Binomial Probability, Real Limits, X=0

Dason

Ambassador to the humans
#3
Well you probably need math to show that it's VERY improbable of getting them all wrong just by guessing.

Would you give somebody who got them all correct an A? Why would you do that? Because they knew the material well enough to answer all of the questions correctly. If they get them all wrong then it seems like they did in fact know the correct answer but they answered them all wrong on purpose. So they still knew the material well enough that they could have answered them all correct. Or maybe they thought they were answering them correctly but filled in the wrong circle on a scantron or something... It's silly but that does seem to be the implication.
 

BGM

TS Contributor
#4
BTW one point to add: to calculate the probability mass function \( \Pr\{X = 0\} \) there is no need to use normal approximation. It is just as simply as \( \frac {1} {2^{50}} \).
 

Dason

Ambassador to the humans
#5
1/2^50 = \(\frac{1}{2^{50}} \approx \mbox{8.88e-16} = 8.88*10^{-16} = .00000000000000088\)

I'm thinking you didn't notice the e-16 on your calculator (or you didn't understand it?)

1/2^50 is just the exact binomial probability for X=0 when you plug the right numbers into the binomial pmf.
 

Dason

Ambassador to the humans
#6
I think you're confused on what X is? X is the observed number of successes. So inherently it must be an integer. I think what you're trying to describe is P(X = 0) which is related to but is different than X.
 

BGM

TS Contributor
#7
I dont understand your last point. Maybe I'm not that far into stats to comprehend 1/2^50? You mean, 1/2^50 as the probability for getting each T/F question correct (or false)?
I suppose you have learned the concepts about independence before you learned the binomial distribution (and of course should before you learned the normal approximations)

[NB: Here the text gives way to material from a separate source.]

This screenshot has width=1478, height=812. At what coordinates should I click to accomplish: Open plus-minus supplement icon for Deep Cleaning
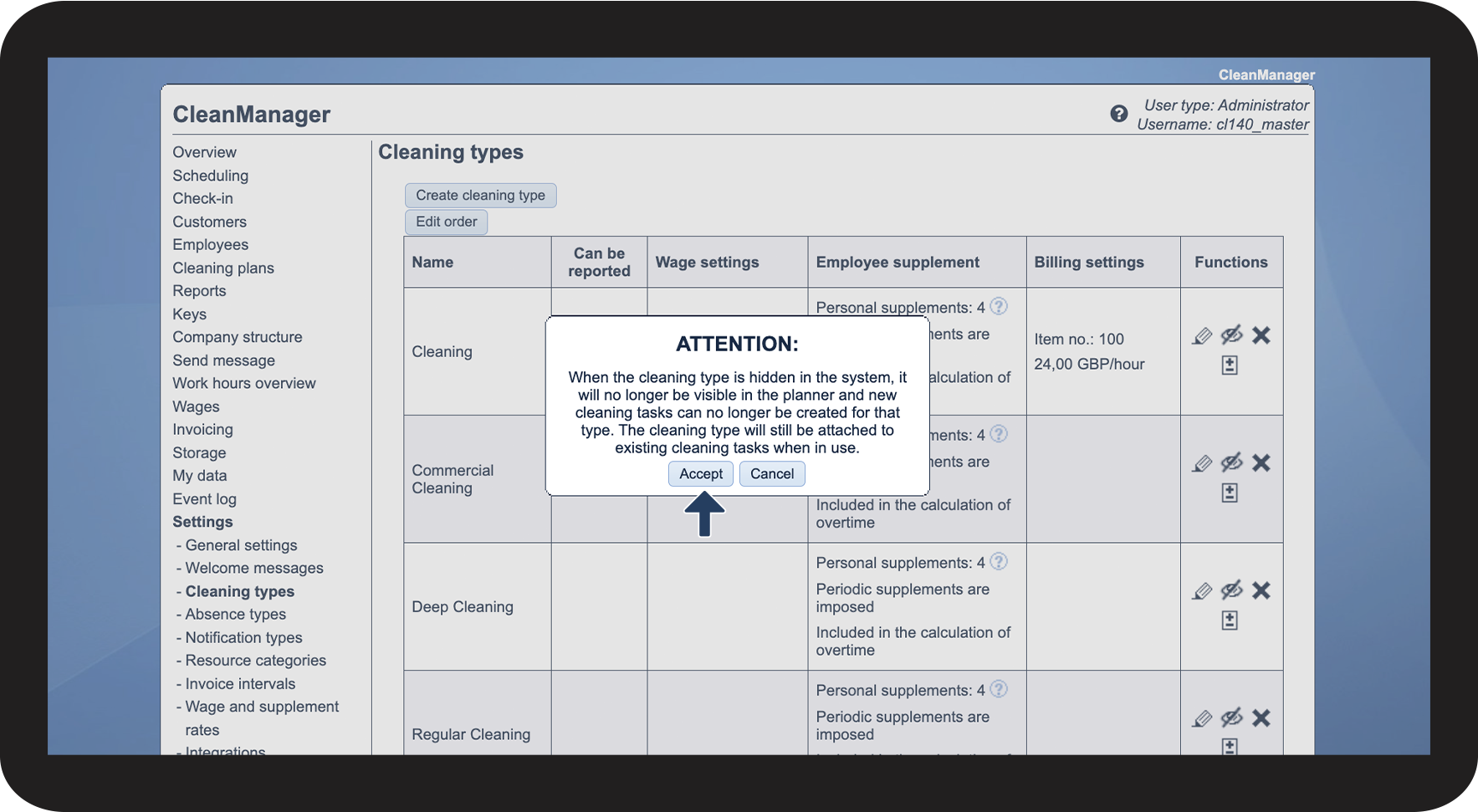click(1230, 620)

So if you used the independent argument, even though you know nothing about Binomial distribution, you can still come up with that answer.

Of course the statement "What is the probability of getting a consecutive 50 failures in 50 independent and identical trials ?" can be in general viewed as a Binomial distribution problem.
 

BGM

TS Contributor
#8
"What is the probability of getting a consecutive 50 failures in 50 independent and identical trials?" We need to provide the z-score
So that is exactly the thing I want to talk about. To evaluate such probabilities does not require normal approximation or even knowing Binomial distribution. All you need to know is the independent properties. I suggest you first to know what is random variable, Binomial distribution first. Then try to understand why people need to make use of normal approximation, and when you need such approximation.